# [WHAT YOU ARE ASKED TO DO]
The entries are to be returned exactly as written.
TASK INPUT START
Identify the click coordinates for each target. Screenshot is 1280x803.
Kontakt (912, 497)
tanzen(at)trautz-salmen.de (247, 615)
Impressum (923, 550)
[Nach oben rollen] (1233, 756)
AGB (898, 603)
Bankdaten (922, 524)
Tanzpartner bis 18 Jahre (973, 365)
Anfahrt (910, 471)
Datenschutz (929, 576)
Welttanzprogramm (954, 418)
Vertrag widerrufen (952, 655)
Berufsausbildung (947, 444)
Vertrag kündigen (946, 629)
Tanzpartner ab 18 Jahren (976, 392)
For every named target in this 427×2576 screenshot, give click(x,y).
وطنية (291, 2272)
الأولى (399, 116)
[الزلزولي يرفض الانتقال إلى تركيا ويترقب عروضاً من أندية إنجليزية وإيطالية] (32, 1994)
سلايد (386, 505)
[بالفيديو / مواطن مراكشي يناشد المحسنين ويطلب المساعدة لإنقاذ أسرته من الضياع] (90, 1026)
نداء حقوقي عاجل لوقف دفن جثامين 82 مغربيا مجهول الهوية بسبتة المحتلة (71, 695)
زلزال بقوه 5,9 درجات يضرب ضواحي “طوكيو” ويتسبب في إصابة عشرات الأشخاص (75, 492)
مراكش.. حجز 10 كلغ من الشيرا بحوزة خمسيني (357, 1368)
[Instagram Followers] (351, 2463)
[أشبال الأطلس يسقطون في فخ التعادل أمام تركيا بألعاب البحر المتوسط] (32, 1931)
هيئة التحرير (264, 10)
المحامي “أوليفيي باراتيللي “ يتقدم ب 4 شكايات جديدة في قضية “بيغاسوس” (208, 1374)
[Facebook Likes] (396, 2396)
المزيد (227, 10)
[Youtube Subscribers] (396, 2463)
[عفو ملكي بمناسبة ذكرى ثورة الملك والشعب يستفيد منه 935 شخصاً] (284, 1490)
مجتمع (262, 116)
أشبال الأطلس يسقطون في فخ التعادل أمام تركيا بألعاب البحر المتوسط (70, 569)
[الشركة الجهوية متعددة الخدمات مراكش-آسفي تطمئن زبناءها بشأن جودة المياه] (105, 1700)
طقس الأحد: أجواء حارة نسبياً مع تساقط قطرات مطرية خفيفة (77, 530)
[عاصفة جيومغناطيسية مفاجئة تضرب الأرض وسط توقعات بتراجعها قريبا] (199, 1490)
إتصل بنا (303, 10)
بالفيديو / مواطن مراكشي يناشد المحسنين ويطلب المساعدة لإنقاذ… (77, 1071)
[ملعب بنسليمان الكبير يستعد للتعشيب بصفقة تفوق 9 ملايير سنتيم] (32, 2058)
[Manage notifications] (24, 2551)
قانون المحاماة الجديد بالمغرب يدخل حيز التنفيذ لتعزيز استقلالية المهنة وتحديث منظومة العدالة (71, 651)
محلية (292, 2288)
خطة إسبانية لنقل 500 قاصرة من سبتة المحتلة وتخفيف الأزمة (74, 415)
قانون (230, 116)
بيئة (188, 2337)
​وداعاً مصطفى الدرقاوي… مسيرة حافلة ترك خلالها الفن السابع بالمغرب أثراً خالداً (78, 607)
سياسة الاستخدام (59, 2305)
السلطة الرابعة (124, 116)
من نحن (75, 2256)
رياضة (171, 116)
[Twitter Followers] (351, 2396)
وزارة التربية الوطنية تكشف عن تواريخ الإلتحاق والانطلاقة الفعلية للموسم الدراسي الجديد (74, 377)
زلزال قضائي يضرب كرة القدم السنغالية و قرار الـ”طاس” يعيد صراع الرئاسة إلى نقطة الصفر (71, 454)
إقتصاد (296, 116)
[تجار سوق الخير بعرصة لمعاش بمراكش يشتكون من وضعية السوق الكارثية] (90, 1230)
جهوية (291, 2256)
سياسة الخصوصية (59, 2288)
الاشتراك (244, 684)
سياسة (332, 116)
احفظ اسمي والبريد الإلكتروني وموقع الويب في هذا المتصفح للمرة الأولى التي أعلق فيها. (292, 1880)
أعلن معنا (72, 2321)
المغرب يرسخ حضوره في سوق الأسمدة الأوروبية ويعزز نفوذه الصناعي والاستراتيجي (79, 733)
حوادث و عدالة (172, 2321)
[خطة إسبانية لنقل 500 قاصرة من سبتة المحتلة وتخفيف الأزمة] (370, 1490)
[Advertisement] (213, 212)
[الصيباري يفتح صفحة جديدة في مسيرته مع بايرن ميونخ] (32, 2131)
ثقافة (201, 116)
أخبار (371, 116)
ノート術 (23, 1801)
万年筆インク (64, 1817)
TASK INPUT END
# [YOUR RESPONSE]
Identify the click coordinates for each target. Screenshot is 1280x803.
Kontakt (912, 497)
tanzen(at)trautz-salmen.de (247, 615)
Impressum (923, 550)
[Nach oben rollen] (1233, 756)
AGB (898, 603)
Bankdaten (922, 524)
Tanzpartner bis 18 Jahre (973, 365)
Anfahrt (910, 471)
Datenschutz (929, 576)
Welttanzprogramm (954, 418)
Vertrag widerrufen (952, 655)
Berufsausbildung (947, 444)
Vertrag kündigen (946, 629)
Tanzpartner ab 18 Jahren (976, 392)
For every named target in this 427×2576 screenshot, give click(x,y).
وطنية (291, 2272)
الأولى (399, 116)
[الزلزولي يرفض الانتقال إلى تركيا ويترقب عروضاً من أندية إنجليزية وإيطالية] (32, 1994)
سلايد (386, 505)
[بالفيديو / مواطن مراكشي يناشد المحسنين ويطلب المساعدة لإنقاذ أسرته من الضياع] (90, 1026)
نداء حقوقي عاجل لوقف دفن جثامين 82 مغربيا مجهول الهوية بسبتة المحتلة (71, 695)
زلزال بقوه 5,9 درجات يضرب ضواحي “طوكيو” ويتسبب في إصابة عشرات الأشخاص (75, 492)
مراكش.. حجز 10 كلغ من الشيرا بحوزة خمسيني (357, 1368)
[Instagram Followers] (351, 2463)
[أشبال الأطلس يسقطون في فخ التعادل أمام تركيا بألعاب البحر المتوسط] (32, 1931)
هيئة التحرير (264, 10)
المحامي “أوليفيي باراتيللي “ يتقدم ب 4 شكايات جديدة في قضية “بيغاسوس” (208, 1374)
[Facebook Likes] (396, 2396)
المزيد (227, 10)
[Youtube Subscribers] (396, 2463)
[عفو ملكي بمناسبة ذكرى ثورة الملك والشعب يستفيد منه 935 شخصاً] (284, 1490)
مجتمع (262, 116)
أشبال الأطلس يسقطون في فخ التعادل أمام تركيا بألعاب البحر المتوسط (70, 569)
[الشركة الجهوية متعددة الخدمات مراكش-آسفي تطمئن زبناءها بشأن جودة المياه] (105, 1700)
طقس الأحد: أجواء حارة نسبياً مع تساقط قطرات مطرية خفيفة (77, 530)
[عاصفة جيومغناطيسية مفاجئة تضرب الأرض وسط توقعات بتراجعها قريبا] (199, 1490)
إتصل بنا (303, 10)
بالفيديو / مواطن مراكشي يناشد المحسنين ويطلب المساعدة لإنقاذ… (77, 1071)
[ملعب بنسليمان الكبير يستعد للتعشيب بصفقة تفوق 9 ملايير سنتيم] (32, 2058)
[Manage notifications] (24, 2551)
قانون المحاماة الجديد بالمغرب يدخل حيز التنفيذ لتعزيز استقلالية المهنة وتحديث منظومة العدالة (71, 651)
محلية (292, 2288)
خطة إسبانية لنقل 500 قاصرة من سبتة المحتلة وتخفيف الأزمة (74, 415)
قانون (230, 116)
بيئة (188, 2337)
​وداعاً مصطفى الدرقاوي… مسيرة حافلة ترك خلالها الفن السابع بالمغرب أثراً خالداً (78, 607)
سياسة الاستخدام (59, 2305)
السلطة الرابعة (124, 116)
من نحن (75, 2256)
رياضة (171, 116)
[Twitter Followers] (351, 2396)
وزارة التربية الوطنية تكشف عن تواريخ الإلتحاق والانطلاقة الفعلية للموسم الدراسي الجديد (74, 377)
زلزال قضائي يضرب كرة القدم السنغالية و قرار الـ”طاس” يعيد صراع الرئاسة إلى نقطة الصفر (71, 454)
إقتصاد (296, 116)
[تجار سوق الخير بعرصة لمعاش بمراكش يشتكون من وضعية السوق الكارثية] (90, 1230)
جهوية (291, 2256)
سياسة الخصوصية (59, 2288)
الاشتراك (244, 684)
سياسة (332, 116)
احفظ اسمي والبريد الإلكتروني وموقع الويب في هذا المتصفح للمرة الأولى التي أعلق فيها. (292, 1880)
أعلن معنا (72, 2321)
المغرب يرسخ حضوره في سوق الأسمدة الأوروبية ويعزز نفوذه الصناعي والاستراتيجي (79, 733)
حوادث و عدالة (172, 2321)
[خطة إسبانية لنقل 500 قاصرة من سبتة المحتلة وتخفيف الأزمة] (370, 1490)
[Advertisement] (213, 212)
[الصيباري يفتح صفحة جديدة في مسيرته مع بايرن ميونخ] (32, 2131)
ثقافة (201, 116)
أخبار (371, 116)
ノート術 (23, 1801)
万年筆インク (64, 1817)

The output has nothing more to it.